This term I began teaching a fully online technical writing course on Moodle (still using a textbook, mind you), which has given me a much greater sense of just how much I can do on Moodle. As a result, I’ve added a number of resources to my Writing 115 OER shell, including discussion forums, video resources, external website links, and a slideshow Flash video.
The shell for my OER course is now built for the most part, but I continue to add materials, activities, and more thorough descriptions of assignments. When I first began this process, I viewed Moodle as little more than a place to post .PDF handouts and the course syllabus, and a platform for taking attendance and entering grades. Now I’m beginning to see it as a far greater tool for learning than I’d previously thought. My approach to this OER fellowship has changed to where I’m now imagining the course as not only being textbook free but as also being classroom free/fully online. With that in mind, I’ve added hyperlinks to web resources, including lessons and videos, created discussion forums, embedded materials, and added assignments that students can upload directly to Moodle—assignments that I can then read, grade, comment upon, and return to students without ever having to use pen or paper. This is a pretty great discovery.

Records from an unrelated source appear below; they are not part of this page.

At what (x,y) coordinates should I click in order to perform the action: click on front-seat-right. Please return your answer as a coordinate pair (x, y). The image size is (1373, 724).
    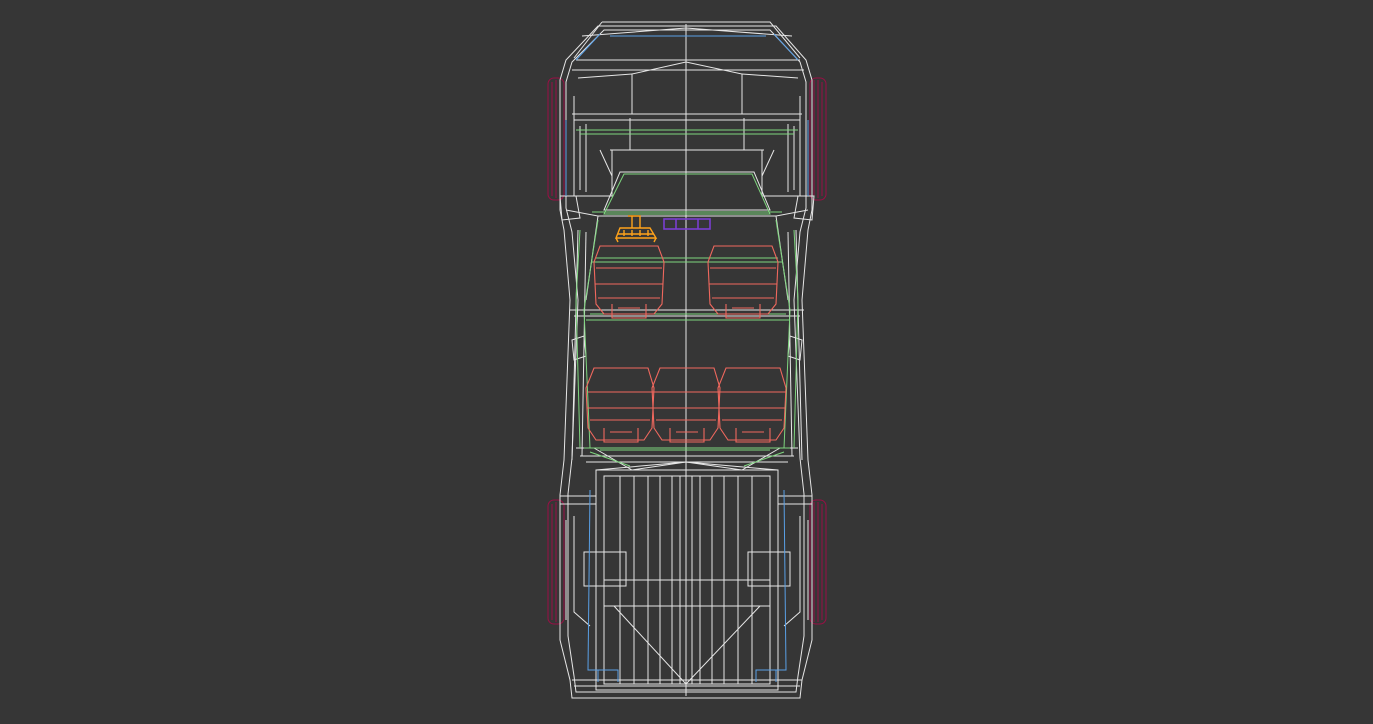
    Looking at the image, I should click on (743, 282).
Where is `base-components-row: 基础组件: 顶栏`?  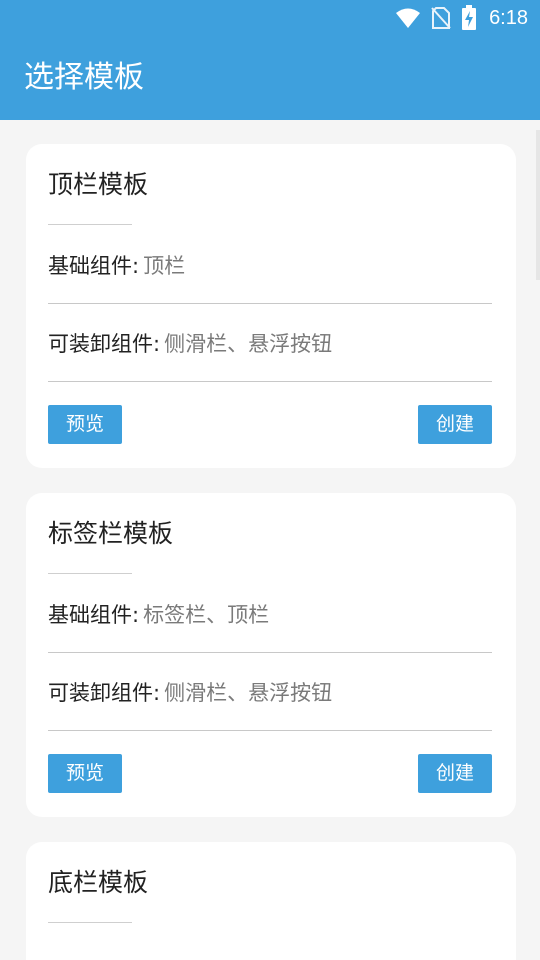 base-components-row: 基础组件: 顶栏 is located at coordinates (270, 266).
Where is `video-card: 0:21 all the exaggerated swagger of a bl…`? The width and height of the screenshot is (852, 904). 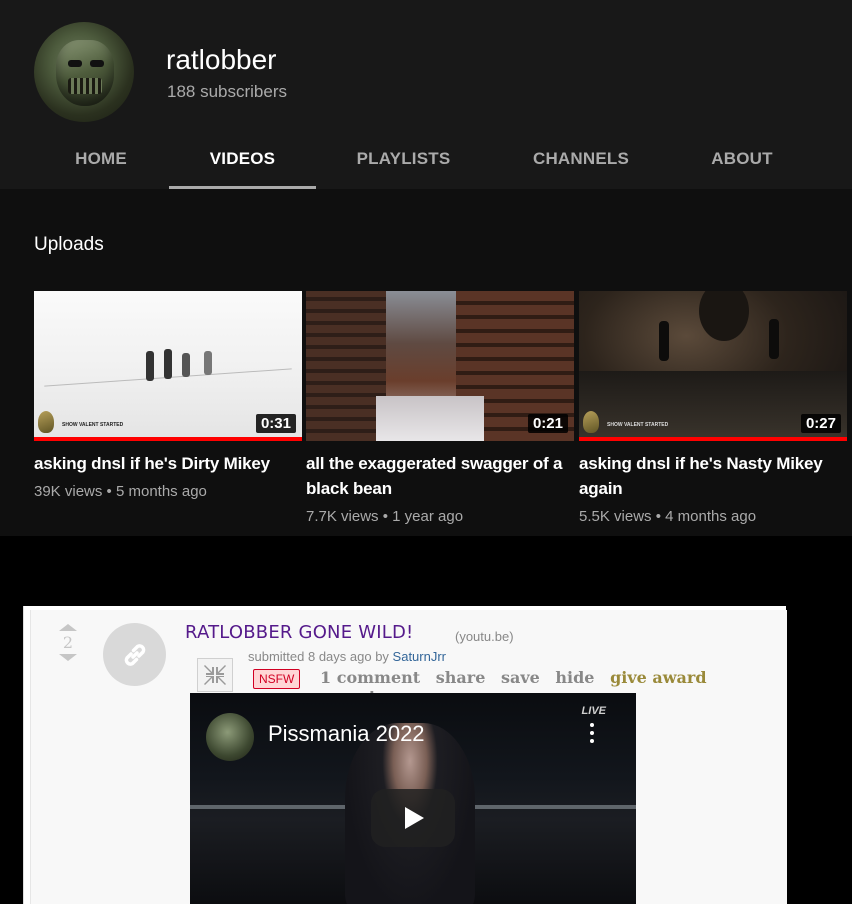 video-card: 0:21 all the exaggerated swagger of a bl… is located at coordinates (440, 408).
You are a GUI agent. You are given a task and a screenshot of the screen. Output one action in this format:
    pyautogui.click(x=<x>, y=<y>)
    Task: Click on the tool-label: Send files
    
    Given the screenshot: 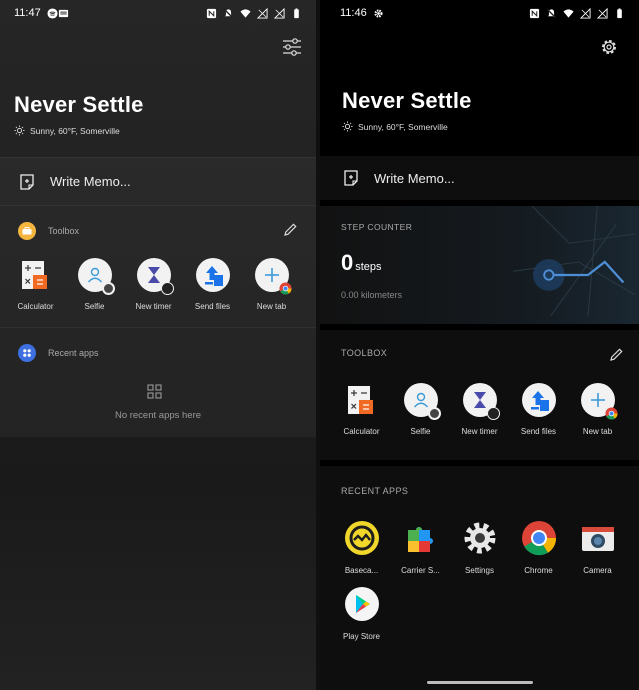 What is the action you would take?
    pyautogui.click(x=212, y=306)
    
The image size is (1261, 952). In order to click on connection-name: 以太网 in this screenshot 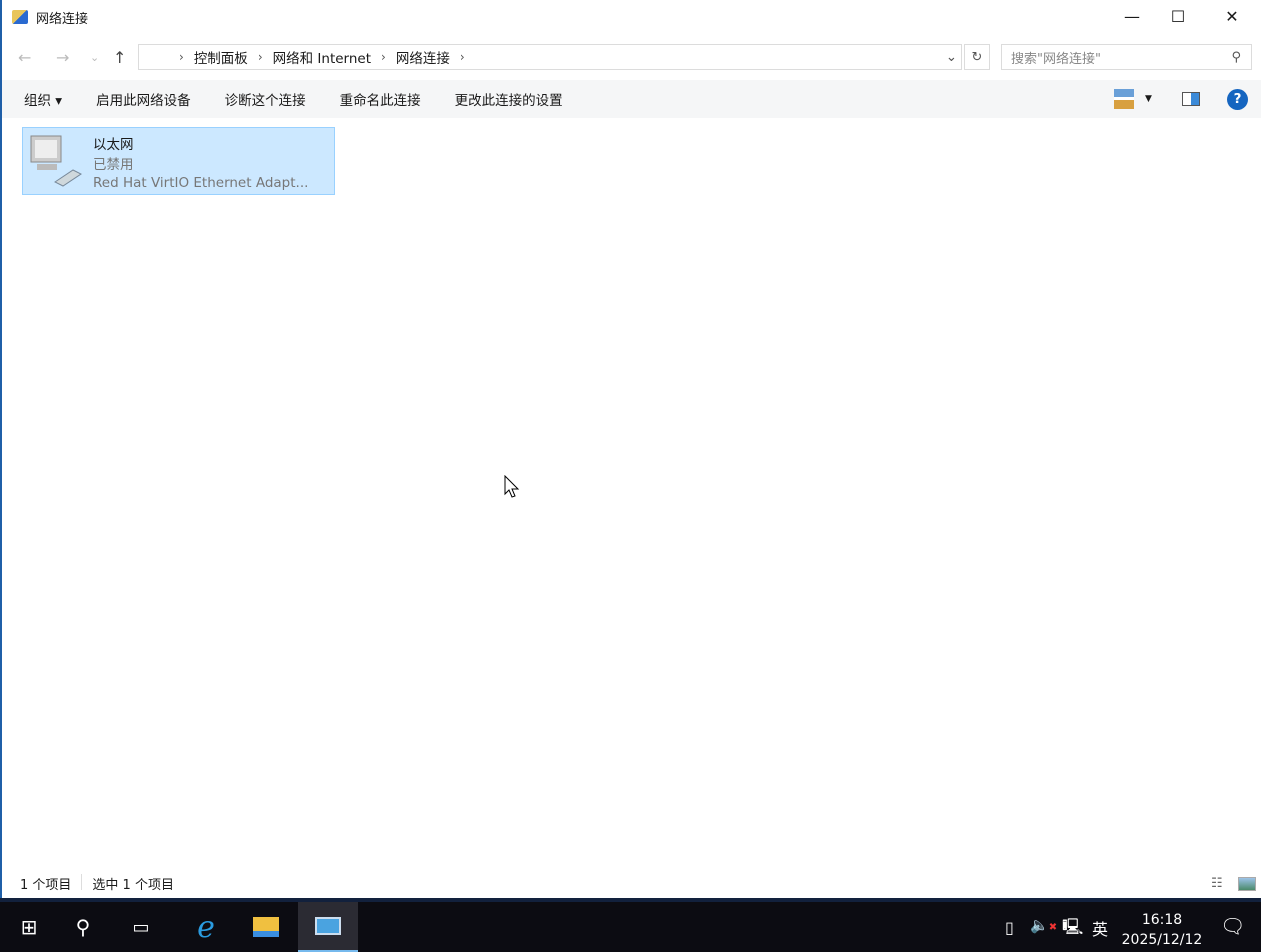, I will do `click(114, 145)`.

In terms of challenges, some of the readings I’ve used in my face-to-face classes were not available for OER use, so I was forced to drop some of my original selections in favor of others that are more freely available (primarily older essays). This has taken a bit of flexibility on my part, but in the end I feel it has been well worth it. I’m still in the process of adding and replacing some readings, but doing this has made me rethink my reading selections in general, especially around their availability.

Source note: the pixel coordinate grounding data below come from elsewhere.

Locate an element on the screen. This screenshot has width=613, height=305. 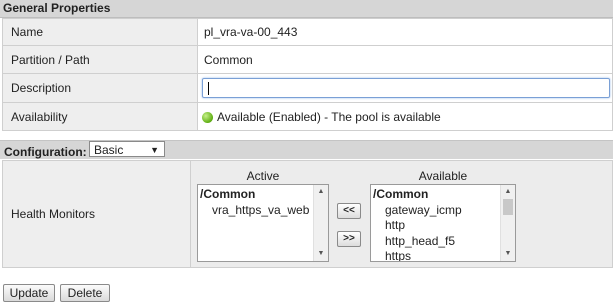
active-monitors-list: /Common vra_https_va_web ▲ ▼ is located at coordinates (263, 223).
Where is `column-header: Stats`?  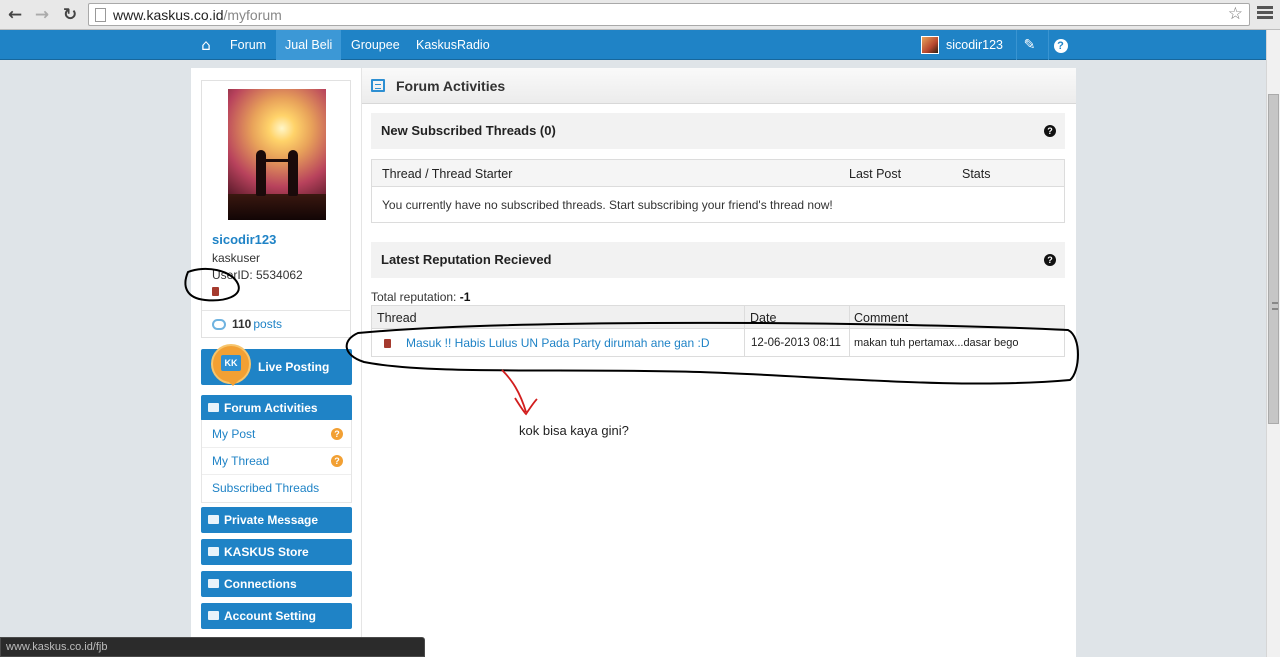 column-header: Stats is located at coordinates (976, 174).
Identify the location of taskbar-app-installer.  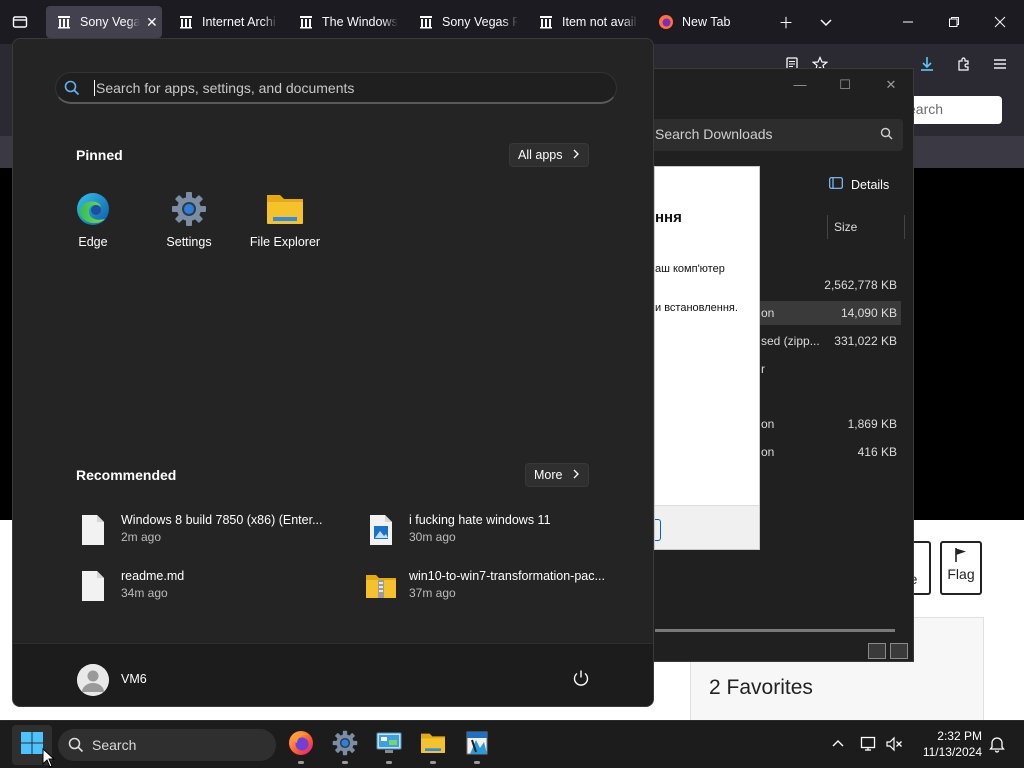
(477, 746).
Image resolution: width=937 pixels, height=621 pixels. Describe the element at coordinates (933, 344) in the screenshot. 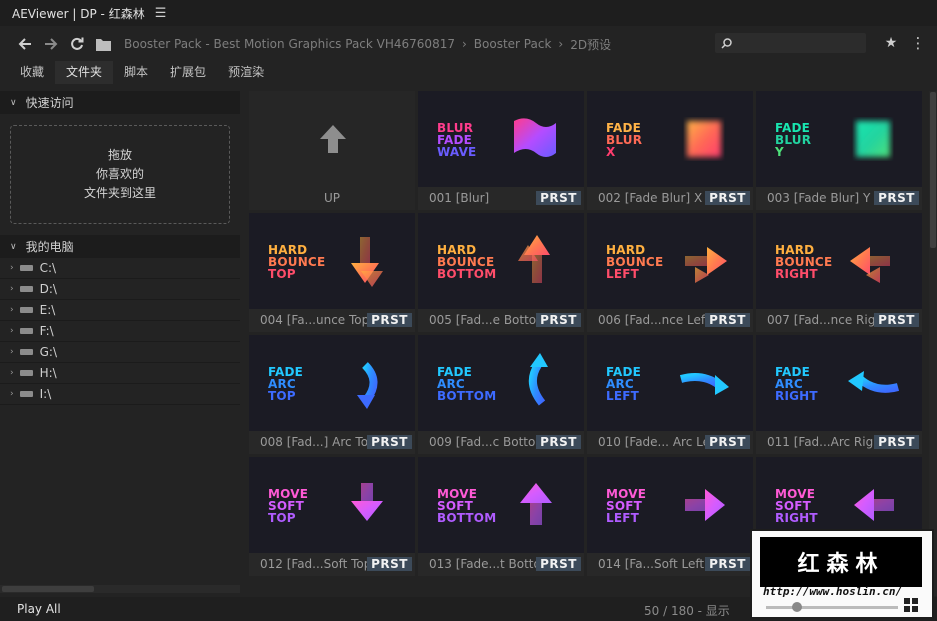

I see `grid-scrollbar` at that location.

Another challenge I faced was creating files that can be opened with free software, i.e., files not reliant on proprietary software. For example, I use a Powerpoint presentation to illustrate strategies for critically reading texts. I had originally posted this to the Moodle page as a Powerpoint file, not taking into consideration the possibility some student users might not have Powerpoint software (or any software capable of opening a Powerpoint file, for that matter). To remedy this, Jen suggested I use a website called Slideshare to convert the Powerpoint file; I used it and read up how to embed a slideshow into Moodle, but for some reason that I never figured out, I could not make the file appear. So I took a different approach and converted the slideshow into a Flash video (using free software called Ispring) and then simply adding it as a file rather than embedding it onto the page. This ultimately worked well, I think. And, despite my frustration at still not being able to embed the Slideshare slideshow, I read up on (and watched numerous YouTube instructional videos about) Moodle in general and ended up learning quite a lot about embedding videos and other resources using Moodle’s HTML editor. I’m now feeling much more confident about my Moodle knowledge and realizing just how vast Moodle’s capabilities are.